By CarlyWalter; Updated April 24, 2017
Cells are the building block of every organism.

Cells, the smallest biological structure in existence, are of great importance. By comparing and contrasting the different kingdoms, such as Protista and Animalia, you can obtain a greater understanding of the world as a whole.


Historically, protists and human cells vary by their classification, belonging to the protista and animalia kingdoms respectively.

Cell Structure

Although both protist and animal cells are eukaryotic cells, protists are typically unicellular or arranged in colonies and more simplistic. Animal cells, like that of a human, are multi-cellular with specialized cells.

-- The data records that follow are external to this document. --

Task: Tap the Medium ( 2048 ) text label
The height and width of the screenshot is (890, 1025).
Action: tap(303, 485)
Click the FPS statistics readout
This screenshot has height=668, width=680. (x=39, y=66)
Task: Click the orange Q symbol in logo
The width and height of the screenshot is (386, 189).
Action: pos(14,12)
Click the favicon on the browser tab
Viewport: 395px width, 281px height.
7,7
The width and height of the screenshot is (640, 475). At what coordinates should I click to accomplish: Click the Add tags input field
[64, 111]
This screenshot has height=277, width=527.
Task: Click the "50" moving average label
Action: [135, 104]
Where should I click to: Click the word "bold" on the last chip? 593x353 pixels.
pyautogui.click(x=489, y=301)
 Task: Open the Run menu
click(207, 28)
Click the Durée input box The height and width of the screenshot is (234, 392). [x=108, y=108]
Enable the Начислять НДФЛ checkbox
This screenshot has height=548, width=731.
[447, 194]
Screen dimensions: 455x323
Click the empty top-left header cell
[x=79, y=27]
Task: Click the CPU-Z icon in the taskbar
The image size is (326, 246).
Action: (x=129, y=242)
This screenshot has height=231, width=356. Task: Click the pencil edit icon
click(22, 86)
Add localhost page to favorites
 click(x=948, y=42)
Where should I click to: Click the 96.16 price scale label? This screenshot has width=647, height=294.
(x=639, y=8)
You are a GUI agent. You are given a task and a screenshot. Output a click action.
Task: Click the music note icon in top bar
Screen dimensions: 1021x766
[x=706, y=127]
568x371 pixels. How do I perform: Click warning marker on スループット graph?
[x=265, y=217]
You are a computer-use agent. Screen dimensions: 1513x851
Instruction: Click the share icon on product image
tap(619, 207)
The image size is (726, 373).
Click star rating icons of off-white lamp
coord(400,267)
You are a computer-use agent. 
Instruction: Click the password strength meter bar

Both types of cells contain a nucleus and are enveloped by either a membrane or cell wall. This outside structure, acting as a barrier, protects the cell and maintains the homeostasis. However, animal cells contain many more specialized cells such as rough and smooth endoplasmic reticulum, ribosomes, golgi bodies, mitochondria, vesicles and lysosomes. Some protist cells differ by employing the use of outside structures known as flagella.


Protists are classified as either phototrophs or organtrophs. They find energy from sunlight or ingesting other organisms. Animal cells rely only on ingesting other organisms as their energy source.


Protists can reproduce both sexually, by an exchange of DNA, and asexually, by the division of its own cells, depending upon the organism. Animal cells, complex structures, can only reproduce sexually.